Tout à la fin il ne reste que l'ESPACE et le TEMPS
"Tout à la fin il ne reste que l'espace et le temps".
A la fin de quoi ? Des représentations imaginaires qui saturaient l'espace de crainte et d'espoir, selon le vecteur temporel du désir. Cela se voit fort bien dans la peinture d'autrefois qui organisait le champ perceptif autour d'un personnage central, qui, les yeux levés extatiquement vers le ciel, délivrait un message d'espérance : "vous qui souffrez ici bas du besoin, de l'insatisfaction, du désespoir, voyez là-haut, voyez par delà toutes vos misères, voyez la lumière du Très Haut". L'espace est divisé entre l'ici et le là-bas, le haut et le bas, et le temps de même entre le maintenant et le plus tard. Et entre les deux secteurs, pour favoriser le passage, une "bonne nouvelle" exprimée par un personnage canonique ou un symbole : un oiseau, une croix, une lettre.

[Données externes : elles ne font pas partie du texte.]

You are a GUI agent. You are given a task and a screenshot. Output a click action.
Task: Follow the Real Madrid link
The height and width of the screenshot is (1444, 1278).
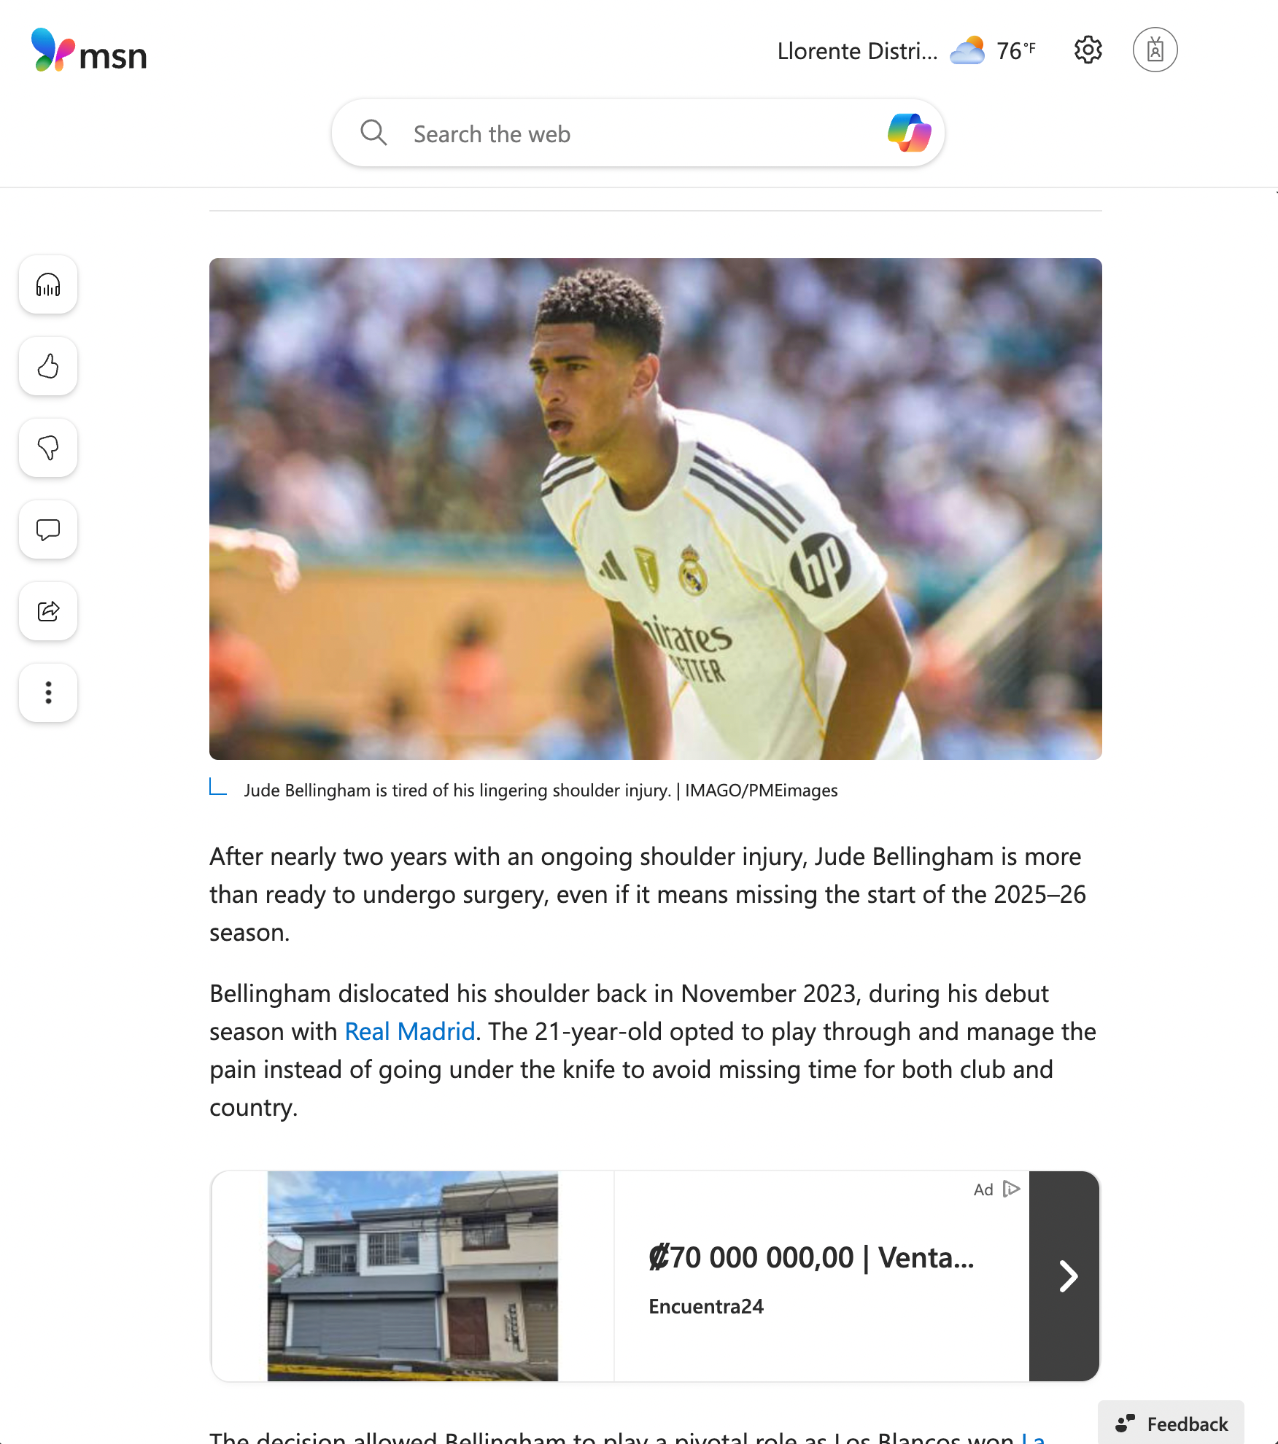pos(410,1032)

Dans l'iconographie bouddhique on trouve tantôt Bouddha en personne, tantôt l'éléphant, figure emblématique de la constance, de la fermeté d'âme, de la patience et de la sagesse.
Ces organisations de l'espace et du temps expriment très naturellement la structure du désir qui fonctionne par oppositions binaires : le proche et le lointain, le bon et le mauvais, le faste et le néfaste, la prise et le rejet. Bon objet et mauvais objet. Ce qui n'interdit pas le retournement : le mauvais peut devenir le désirable, et inversement. Ce renversement, quand il s'intensifie, prépare à terme, par une sorte d'équivalence des valeurs, un épuisement final : d'autres représentations apparaissent pour remplacer les anciennes, ou alors, plus tardivement encore, c'est la structure qui s'effondre.
Il est très difficile de concevoir un espace neutre, sans pôle d'attraction, homogène, infini, continu, "surface absolue" indéfiniment étendue dans toutes les directions. Un tel modèle renverse toutes nos évidences en distribuant les corps dans l'immensité, sans source assignable et sans finalité. Dans un tel espace tous nos projets révèlent leur caducité, encore que, pour autant, nul ne puisse sérieusement s'empêcher longtemps d'y projeter ses fantasmes, la géométrie palpitante de ses valeurs.
Même analyse pour le temps - et peut-être plus encore pour le temps : comment concevoir un temps parfaitement neutre, impersonnel, indifférent, où le futur n'accomplit pas le présent, ni l'invalide, suite indifférente de moments qui glissent les uns dans les autres, temps continu, infini, étranger à jamais à nos calculs, à nos espoirs et à nos craintes.
"A la fin il ne reste que l'espace et le temps" : cela nous pouvons, par la réflexion, le concevoir. Mais aussi, à certains moments, c'est plus qu'une idée, c'est une certitude vécue : nous voyons les choses comme elles sont, hors jugement. C'est le moment de clarté. Certes, nous ne pouvons constamment nous maintenir au niveau de cette vérité, si étrangère à la logique ordinaire de la vie, mais au moins nous apprenons à nous déjouer de nos illusions, et peut-être, dans cet écart, trouver une forme nouvelle de contentement.